Aucubin suppresses Titanium particles‑mediated apoptosis of MC3T3‑E1 cells and facilitates osteogenesis by affecting the BMP2/Smads/RunX2 signaling pathway.

Aucubin represents an iridoid glucoside separated from multiple Chinese herbs, which has been demonstrated to possess numerous pharmacological activities. In the present study, the aim was to investigate the roles and mechanisms of aucubin in the suppression of mouse MC3T3‑E1 osteoblast apoptosis induced by Titanium particles and the promotion of bone formation. MTT assay and flow cytometry were performed to analyze cell viability and apoptosis, respectively. ELISA and para‑nitrophenyl phosphate colorimetry were carried out to evaluate the oxidative stress markers and alkaline phosphatase (ALP).
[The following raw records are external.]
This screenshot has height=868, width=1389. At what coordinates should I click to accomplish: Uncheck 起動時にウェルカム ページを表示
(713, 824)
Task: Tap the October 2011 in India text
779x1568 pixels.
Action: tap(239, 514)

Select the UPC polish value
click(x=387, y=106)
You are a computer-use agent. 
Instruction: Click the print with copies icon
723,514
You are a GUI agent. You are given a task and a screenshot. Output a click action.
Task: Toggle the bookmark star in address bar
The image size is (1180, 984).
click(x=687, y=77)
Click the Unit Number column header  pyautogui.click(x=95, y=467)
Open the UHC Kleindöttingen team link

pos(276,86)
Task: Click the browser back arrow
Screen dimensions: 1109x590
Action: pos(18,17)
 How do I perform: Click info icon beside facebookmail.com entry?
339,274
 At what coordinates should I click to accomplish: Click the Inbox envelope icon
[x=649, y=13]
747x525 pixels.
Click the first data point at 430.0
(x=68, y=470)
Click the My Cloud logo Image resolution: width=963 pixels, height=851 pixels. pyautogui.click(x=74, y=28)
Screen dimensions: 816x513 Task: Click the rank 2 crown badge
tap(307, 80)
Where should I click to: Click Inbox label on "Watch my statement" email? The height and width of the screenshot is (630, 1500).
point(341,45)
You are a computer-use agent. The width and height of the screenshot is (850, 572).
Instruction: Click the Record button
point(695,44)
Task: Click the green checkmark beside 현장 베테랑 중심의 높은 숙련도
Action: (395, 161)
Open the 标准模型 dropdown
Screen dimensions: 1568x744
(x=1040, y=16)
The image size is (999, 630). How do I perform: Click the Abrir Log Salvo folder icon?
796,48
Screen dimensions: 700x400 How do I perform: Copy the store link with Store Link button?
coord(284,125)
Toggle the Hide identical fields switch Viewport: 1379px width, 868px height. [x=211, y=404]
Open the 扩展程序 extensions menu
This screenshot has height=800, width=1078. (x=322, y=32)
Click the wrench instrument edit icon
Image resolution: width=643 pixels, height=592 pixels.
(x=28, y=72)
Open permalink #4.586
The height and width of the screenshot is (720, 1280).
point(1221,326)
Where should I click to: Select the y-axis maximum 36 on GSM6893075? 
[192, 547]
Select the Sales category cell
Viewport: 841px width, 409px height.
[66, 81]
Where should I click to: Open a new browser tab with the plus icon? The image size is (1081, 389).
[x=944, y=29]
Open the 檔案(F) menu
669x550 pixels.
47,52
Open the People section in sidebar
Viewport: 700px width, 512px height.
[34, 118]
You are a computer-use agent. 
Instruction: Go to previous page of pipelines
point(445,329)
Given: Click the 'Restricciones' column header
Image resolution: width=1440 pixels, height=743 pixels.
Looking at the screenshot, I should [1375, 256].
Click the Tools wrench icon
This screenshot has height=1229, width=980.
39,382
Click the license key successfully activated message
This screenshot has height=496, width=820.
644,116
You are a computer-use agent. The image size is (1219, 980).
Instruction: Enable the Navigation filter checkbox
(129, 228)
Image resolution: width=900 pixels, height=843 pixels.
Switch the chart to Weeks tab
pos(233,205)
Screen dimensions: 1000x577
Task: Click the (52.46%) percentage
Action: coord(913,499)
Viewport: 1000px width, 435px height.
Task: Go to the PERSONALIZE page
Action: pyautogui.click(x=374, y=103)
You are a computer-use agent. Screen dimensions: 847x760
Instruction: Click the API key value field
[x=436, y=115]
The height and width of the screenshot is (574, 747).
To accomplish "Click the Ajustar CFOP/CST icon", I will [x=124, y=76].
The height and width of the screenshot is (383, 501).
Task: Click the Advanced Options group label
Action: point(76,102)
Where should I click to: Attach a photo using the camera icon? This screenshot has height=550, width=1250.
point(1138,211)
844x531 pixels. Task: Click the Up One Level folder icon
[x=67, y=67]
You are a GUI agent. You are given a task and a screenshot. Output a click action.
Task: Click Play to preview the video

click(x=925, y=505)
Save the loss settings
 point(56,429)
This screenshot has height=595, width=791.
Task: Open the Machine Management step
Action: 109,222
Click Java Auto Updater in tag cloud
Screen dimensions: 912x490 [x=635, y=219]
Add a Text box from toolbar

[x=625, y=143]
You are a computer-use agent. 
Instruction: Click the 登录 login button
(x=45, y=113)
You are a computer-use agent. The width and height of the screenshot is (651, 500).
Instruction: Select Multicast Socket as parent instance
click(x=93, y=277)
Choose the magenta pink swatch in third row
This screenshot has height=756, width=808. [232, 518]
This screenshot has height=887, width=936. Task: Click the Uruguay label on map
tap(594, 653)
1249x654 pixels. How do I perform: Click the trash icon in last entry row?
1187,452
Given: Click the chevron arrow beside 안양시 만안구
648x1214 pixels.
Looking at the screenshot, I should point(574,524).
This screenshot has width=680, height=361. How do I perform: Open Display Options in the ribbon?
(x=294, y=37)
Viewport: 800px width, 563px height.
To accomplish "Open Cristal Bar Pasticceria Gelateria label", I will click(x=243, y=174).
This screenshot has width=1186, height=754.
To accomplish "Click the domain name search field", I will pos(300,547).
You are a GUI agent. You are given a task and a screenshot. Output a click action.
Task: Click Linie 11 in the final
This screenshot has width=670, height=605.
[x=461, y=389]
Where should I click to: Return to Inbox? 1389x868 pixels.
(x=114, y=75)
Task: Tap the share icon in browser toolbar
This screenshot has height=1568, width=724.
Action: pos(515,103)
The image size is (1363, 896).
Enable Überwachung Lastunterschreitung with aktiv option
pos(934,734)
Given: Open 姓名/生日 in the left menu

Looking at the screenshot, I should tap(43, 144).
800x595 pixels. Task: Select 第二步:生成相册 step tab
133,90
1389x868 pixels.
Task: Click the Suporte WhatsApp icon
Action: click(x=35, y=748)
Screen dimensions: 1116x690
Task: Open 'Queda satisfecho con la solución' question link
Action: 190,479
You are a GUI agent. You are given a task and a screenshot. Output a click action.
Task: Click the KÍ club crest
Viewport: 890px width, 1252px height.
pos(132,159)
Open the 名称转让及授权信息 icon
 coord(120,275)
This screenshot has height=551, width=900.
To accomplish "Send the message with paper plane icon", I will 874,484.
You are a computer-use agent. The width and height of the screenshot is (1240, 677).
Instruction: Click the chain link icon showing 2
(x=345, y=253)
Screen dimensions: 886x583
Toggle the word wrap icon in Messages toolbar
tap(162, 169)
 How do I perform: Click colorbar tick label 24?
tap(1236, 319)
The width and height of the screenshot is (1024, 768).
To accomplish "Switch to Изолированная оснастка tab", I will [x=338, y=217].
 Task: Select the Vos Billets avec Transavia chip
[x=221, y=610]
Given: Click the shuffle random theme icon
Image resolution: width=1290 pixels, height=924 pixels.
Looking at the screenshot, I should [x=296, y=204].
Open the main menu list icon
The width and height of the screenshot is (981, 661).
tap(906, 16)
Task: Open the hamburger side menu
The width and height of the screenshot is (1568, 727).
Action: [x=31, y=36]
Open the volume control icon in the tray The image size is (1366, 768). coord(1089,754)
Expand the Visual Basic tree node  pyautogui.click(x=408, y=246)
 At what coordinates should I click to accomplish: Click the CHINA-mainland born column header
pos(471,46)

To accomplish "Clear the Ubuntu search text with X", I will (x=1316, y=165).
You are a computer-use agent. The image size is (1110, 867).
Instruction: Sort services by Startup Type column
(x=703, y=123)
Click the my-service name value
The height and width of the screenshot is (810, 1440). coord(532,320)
Western blotting and reverse transcription‑quantitative polymerase chain reaction assays were used to evaluate the associated mRNA and protein expression. The results revealed that aucubin enhanced the cell activity of MC3T3‑E1 cells treated with Ti particles. Aucubin suppressed the apoptosis of Ti particles‑induced MC3T3‑E1 cells and facilitated osteogenesis by affecting the B‑cell lymphoma‑2 (Bcl‑2), Bcl‑2 associated X protein, ALP and associated osteogenic factors expression. Aucubin reduced the oxidative stress in Ti particles‑induced MC3T3‑E1 cells. In addition, aucubin upregulated the bone morphogenetic protein 2 (BMP2)/Smads/runt related transcription factor 2 (RunX2) pathway in Ti particles‑induced MC3T3‑E1 cells. In conclusion, the present study confirmed that aucubin suppressed the Ti particles‑mediated apoptosis of MC3T3‑E1 cells and facilitated osteogenesis by affecting the BMP2/Smads/RunX2 signaling pathway.